Senyum Nataline mengembang. "Aku sangat menyesal atas kematian kakakmu itu, sekaligus berterima kasih pada orang gila yang sudah membunuhnya," ucap Nataline.

Daryl bergidik ngeri mendengar ucapan Nataline yang sebenarnya mengarah pada Nataline sendiri. Kemudian ia menghela napas. Ia tidak ingin mengingat kejadian itu. Sangat tidak ingin.

"Sebaiknya aku pergi dulu dan mengambil beberapa berkas saham kita," kata Daryl.

"Mama bantu." Nataline mengikuti Daryl menuju kamar mereka.

Daryl bernapas lega bisa melihat senyuman itu. Walau dengan sebuah kebohongan yang membuatnya bisa tersenyum kembali.

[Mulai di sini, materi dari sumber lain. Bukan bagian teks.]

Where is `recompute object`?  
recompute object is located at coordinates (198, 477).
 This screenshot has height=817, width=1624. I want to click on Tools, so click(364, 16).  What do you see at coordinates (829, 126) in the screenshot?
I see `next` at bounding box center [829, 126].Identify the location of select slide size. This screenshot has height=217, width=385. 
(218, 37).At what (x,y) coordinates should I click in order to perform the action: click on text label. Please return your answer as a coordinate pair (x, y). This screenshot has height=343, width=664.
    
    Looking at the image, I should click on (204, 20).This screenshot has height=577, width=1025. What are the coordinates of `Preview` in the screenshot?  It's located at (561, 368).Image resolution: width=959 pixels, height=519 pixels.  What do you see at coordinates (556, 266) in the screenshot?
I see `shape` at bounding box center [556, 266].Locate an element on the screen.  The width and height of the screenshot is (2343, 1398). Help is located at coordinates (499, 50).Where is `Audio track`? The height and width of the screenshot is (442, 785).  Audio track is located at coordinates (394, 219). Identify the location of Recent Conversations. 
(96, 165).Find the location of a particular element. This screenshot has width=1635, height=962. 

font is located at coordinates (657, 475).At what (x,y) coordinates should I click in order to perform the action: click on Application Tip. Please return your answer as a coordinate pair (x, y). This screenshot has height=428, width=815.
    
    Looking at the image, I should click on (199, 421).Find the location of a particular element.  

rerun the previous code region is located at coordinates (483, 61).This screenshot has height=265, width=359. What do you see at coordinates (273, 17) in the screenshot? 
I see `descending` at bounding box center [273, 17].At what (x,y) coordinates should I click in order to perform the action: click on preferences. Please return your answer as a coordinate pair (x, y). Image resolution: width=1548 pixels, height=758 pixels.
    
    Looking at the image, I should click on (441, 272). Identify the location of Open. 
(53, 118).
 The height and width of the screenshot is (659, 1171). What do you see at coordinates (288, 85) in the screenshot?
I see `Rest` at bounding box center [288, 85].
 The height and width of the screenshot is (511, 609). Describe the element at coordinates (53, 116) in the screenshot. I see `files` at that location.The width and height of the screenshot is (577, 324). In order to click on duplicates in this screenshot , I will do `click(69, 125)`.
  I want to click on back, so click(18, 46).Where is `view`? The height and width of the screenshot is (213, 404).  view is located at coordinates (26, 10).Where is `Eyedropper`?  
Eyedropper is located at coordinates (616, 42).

Dalam waktu kira-kira sejam, semua sudah siap dengan kemeja rapi dan tas koper berisi berkas-berkas untuk melamar pekerjaan--tanpa sepengetahuan Nataline.

•••

"Papa baru pulang, kan? Kenapa malah pergi lagi?" ujar Thomas.

"Jadi--"

"Sudah Pa. Kerja saja," potong Nataline sambil mendorongnya keluar rumah. Thomas dan Kimberly mengikuti dari belakang sampai beranda rumah "Tommy, Kimmy, Papa baru pulang tadi pagi. Sekarang Papa akan bekerja lagi dengan perusahaan barunya," jelas Nataline singkat.

"Papa pergi dulu!" Daryl berpamitan, melambaikan tangan ke arah keluarga kecilnya.

"Bye-bye Papa!" balas Kimberly sambil melambai balik.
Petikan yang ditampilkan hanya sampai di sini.